> **The problem**: Turn the records, from the line with "You are a GUI" up to and including the last line, into a Markdown table with the columns Row and Line. Skip blank lines and leave the pictures out.

> **Task inputs**:
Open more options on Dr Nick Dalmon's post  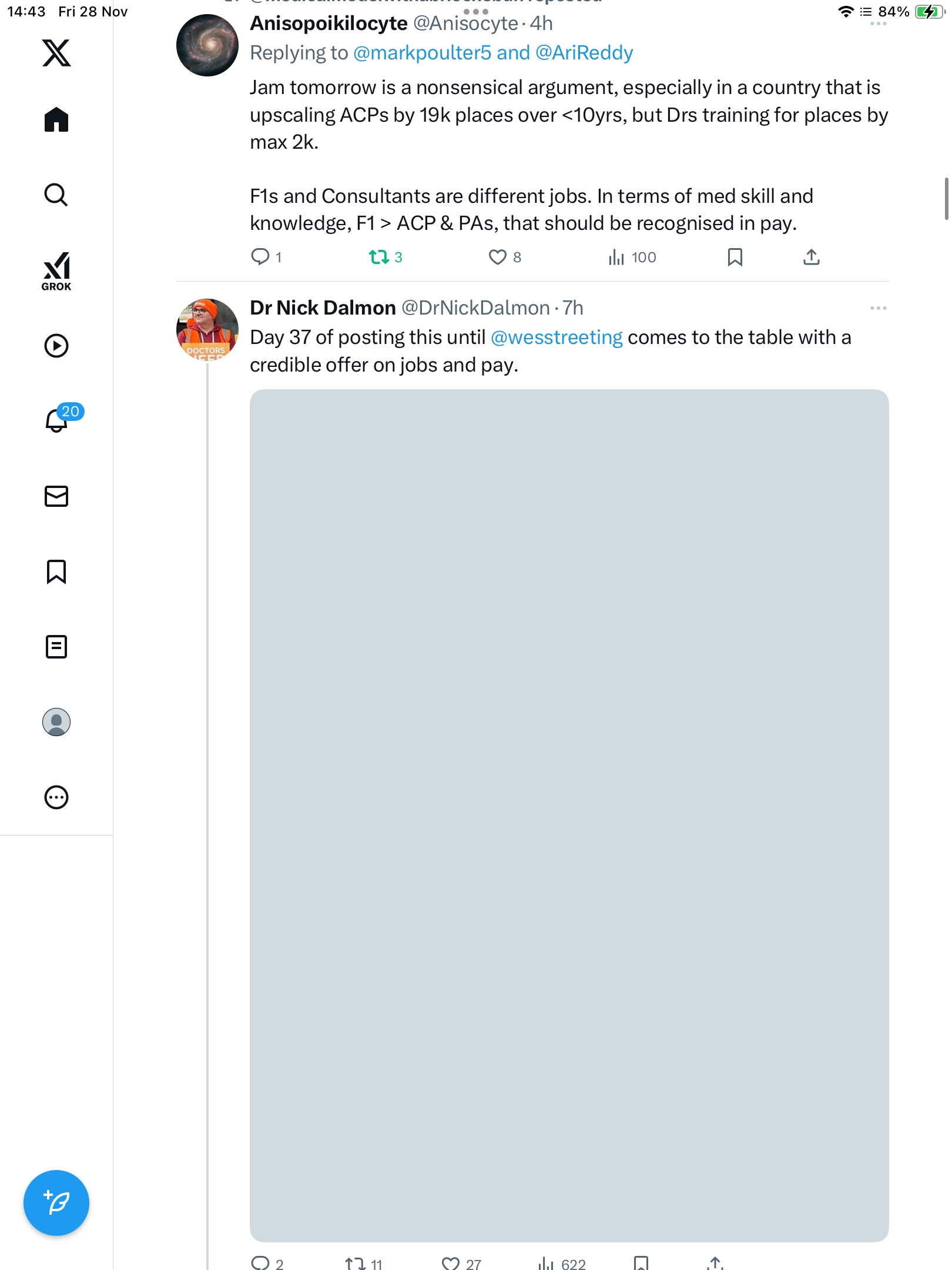click(878, 308)
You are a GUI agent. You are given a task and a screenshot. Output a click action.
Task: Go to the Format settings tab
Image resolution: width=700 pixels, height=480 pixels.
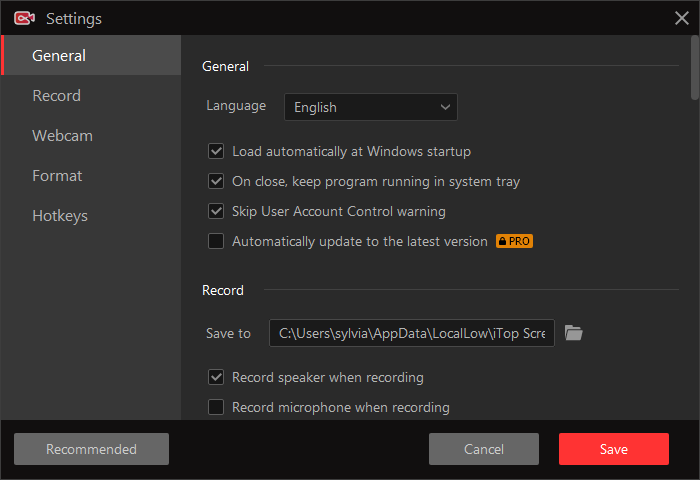click(57, 176)
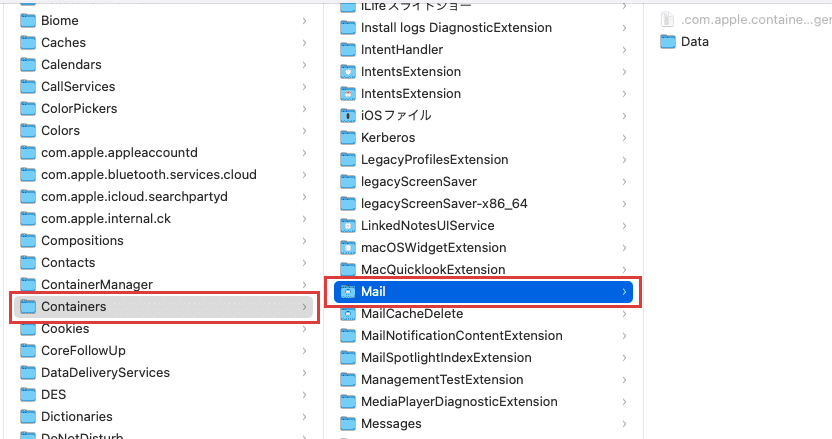Expand the Caches folder chevron
Screen dimensions: 832x439
pos(305,42)
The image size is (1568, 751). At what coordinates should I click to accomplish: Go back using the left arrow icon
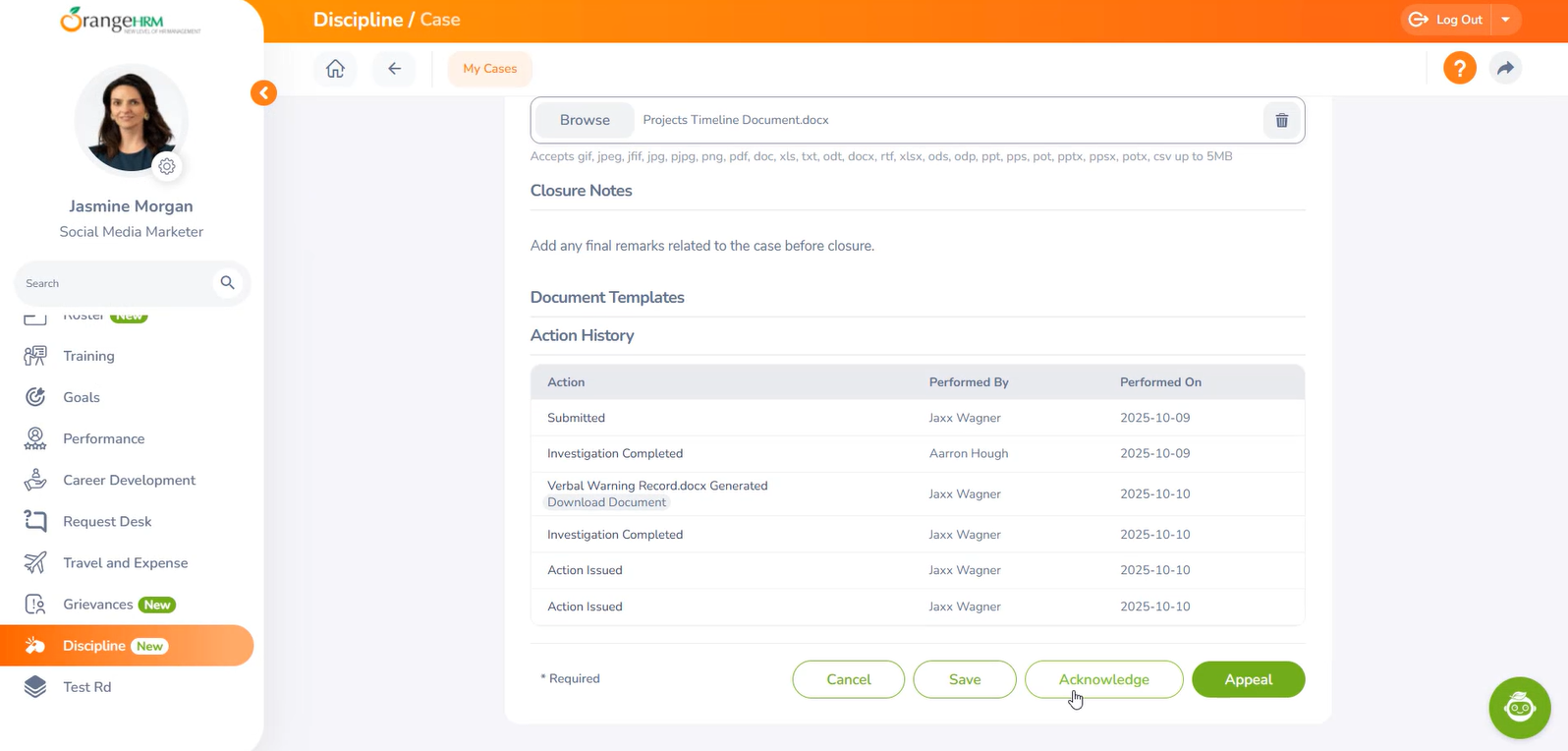tap(394, 69)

> **Answer for this exercise**:
| Row | Line |
|---|---|
| 1 | You are a GUI agent. You are given a task and a screenshot. Output a click action. |
| 2 | Task: Go to the Format settings tab |
| 3 | Image resolution: width=700 pixels, height=480 pixels. |
| 4 | click(57, 176) |
| 5 | Expand the Caches folder chevron |
| 6 | Screen dimensions: 832x439 |
| 7 | pos(305,42) |
| 8 | The image size is (1568, 751). At what coordinates should I click to accomplish: Go back using the left arrow icon |
| 9 | tap(394, 69) |